The Avenue Parties have also agreed to vote their shares of Spectrum common stock at any meeting of the Spectrum stockholders: (i) in favor of the adoption of the merger agreement; (ii) against any action or proposal that would reasonably be expected to result in a material breach by Spectrum of any covenant, warranty or representation contained in the merger agreement; and (iii) except with the written consent of Spectrum, against (x) any Alternative Proposal with respect to Spectrum that would impede the mergers or (y) any other action or proposal involving Spectrum that would reasonably be expected to prevent or materially impede, interfere with or delay the Spectrum merger.

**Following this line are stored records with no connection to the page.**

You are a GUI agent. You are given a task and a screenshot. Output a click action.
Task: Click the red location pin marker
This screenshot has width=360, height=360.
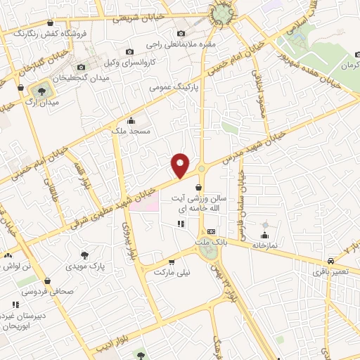click(181, 165)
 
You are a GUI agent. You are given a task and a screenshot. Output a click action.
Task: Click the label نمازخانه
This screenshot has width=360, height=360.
click(266, 246)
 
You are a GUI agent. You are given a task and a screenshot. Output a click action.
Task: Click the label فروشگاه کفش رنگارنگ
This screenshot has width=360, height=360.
click(42, 33)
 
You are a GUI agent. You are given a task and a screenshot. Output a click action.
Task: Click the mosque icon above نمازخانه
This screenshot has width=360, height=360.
click(265, 235)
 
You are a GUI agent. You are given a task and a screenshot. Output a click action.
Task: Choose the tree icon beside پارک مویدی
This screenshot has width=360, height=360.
click(85, 256)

Spectrum’s directors and officers have not entered into any voting agreements. However, Spectrum’s directors and executive officers intend to vote all of the Spectrum common stock beneficially owned by them “for” the adoption of the merger agreement.

Interests of Certain Persons in the Spectrum Merger

In considering the recommendation of the Spectrum Board with respect to adopting the merger agreement, Spectrum stockholders should be aware that certain Spectrum and Russell Hobbs directors, executive officers and stockholders have interests in the Spectrum merger that are different from, or in addition to, the interests of the Spectrum stockholders. These interests create a potential conflict of interest. The Spectrum Board was aware of these potential conflicts of interest during its deliberations on the merits of the mergers and in making its decision to adopt the merger agreement.